There's really not much to do up there. I have family that lives in that area and I don't know how they do it.

If you want to know how rural it is...there is at least 1 underground nuke silo in Ellenburg (retired in the 50s or 60s).


----------



## Guest (Nov 24, 2006)

Hello Everyone.

I came to this website by reading this post in your forum off a web search through CNN.com. I have become a member of your site initally because I wanted to post a reply to this thread. About me...I am a weapons training officer for the NYS Dept. of Corrections. I have been working for the department for 25 years. As well as being the range officer, I do all the inservice training. (Busy year round). The reason I am posting here is that I have known and been friends with Ron Donah for over 30 years. He was an officer for our department for 24 years and would have been eligle to retire next spring. He was a fine officer and great fellow, and his tragic death was a shock to everyone that worked with, and called him a friend. Ron raised and trained beagles as a hobby. The reason he had the deer was to use them to break rabbit dogs from scenting and running deer. Which is illegal in NY. These deer became his pets. He loved them like his own children. I wanted to make folks here aware of Ron. And who he was. I buried my friend last friday. The turn out for his funeral was nothing short of magnificant. At least 5 different law enforcement agencies were there to stand as color and honor guard. Ron will be surely missed. Thanks for everyone for taking the time to read this post.


----------



## Gil (Jun 15, 1998)

CurtisC said:


> Hello Everyone.
> 
> I came to this website by reading this post in your forum off a web search through CNN.com. I have become a member of your site initally because I wanted to post a reply to this thread. About me...I am a weapons training officer for the NYS Dept. of Corrections. I have been working for the department for 25 years. As well as being the range officer, I do all the inservice training. (Busy year round). The reason I am posting here is that I have known and been friends with Ron Donah for over 30 years. He was an officer for our department for 24 years and would have been eligle to retire next spring. He was a fine officer and great fellow, and his tragic death was a shock to everyone that worked with, and called him a friend. Ron raised and trained beagles as a hobby. The reason he had the deer was to use them to break rabbit dogs from scenting and running deer. Which is illegal in NY. These deer became his pets. He loved them like his own children. I wanted to make folks here aware of Ron. And who he was. I buried my friend last friday. The turn out for his funeral was nothing short of magnificant. At least 5 different law enforcement agencies were there to stand as color and honor guard. Ron will be surely missed. Thanks for everyone for taking the time to read this post.

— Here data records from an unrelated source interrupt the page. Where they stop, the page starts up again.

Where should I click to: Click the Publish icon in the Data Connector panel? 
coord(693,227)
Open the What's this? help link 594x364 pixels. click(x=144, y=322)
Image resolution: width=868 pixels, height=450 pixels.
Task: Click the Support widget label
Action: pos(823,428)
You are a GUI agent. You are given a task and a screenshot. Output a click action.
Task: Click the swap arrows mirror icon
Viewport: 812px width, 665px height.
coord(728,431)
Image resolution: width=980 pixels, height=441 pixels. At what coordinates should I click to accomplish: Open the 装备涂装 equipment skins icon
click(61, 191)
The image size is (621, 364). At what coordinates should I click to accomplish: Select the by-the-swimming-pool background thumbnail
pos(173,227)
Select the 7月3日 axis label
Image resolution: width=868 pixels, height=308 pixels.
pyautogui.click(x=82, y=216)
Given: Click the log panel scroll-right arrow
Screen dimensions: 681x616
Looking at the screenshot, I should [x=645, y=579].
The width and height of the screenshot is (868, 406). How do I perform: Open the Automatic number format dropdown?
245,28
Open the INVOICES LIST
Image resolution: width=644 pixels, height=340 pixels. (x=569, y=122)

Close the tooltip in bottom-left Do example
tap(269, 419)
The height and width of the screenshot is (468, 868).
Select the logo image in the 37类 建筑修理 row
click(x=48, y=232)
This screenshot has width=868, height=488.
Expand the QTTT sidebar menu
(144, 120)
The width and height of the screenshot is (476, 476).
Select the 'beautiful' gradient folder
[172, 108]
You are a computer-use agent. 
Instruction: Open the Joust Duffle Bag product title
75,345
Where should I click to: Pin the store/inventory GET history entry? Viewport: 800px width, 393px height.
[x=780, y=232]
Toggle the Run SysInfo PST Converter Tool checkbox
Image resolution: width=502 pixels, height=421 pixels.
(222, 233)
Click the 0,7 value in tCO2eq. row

Thanks Curtis for the insight, sorry for the loss of your friend.


----------



## justanotherparatrooper (Aug 27, 2006)

Sorry for your loss brother


----------



## Cinderella (Jun 17, 2005)

Sorry Curtis for the loss of your friend


----------



## 4ransom (Mar 1, 2006)

Tough break man, my condolences.


----------



## mikey742 (Mar 4, 2005)

Sorry for your loss


----------



## kwflatbed (Dec 29, 2004)

Prayers for all of the friends and family


----------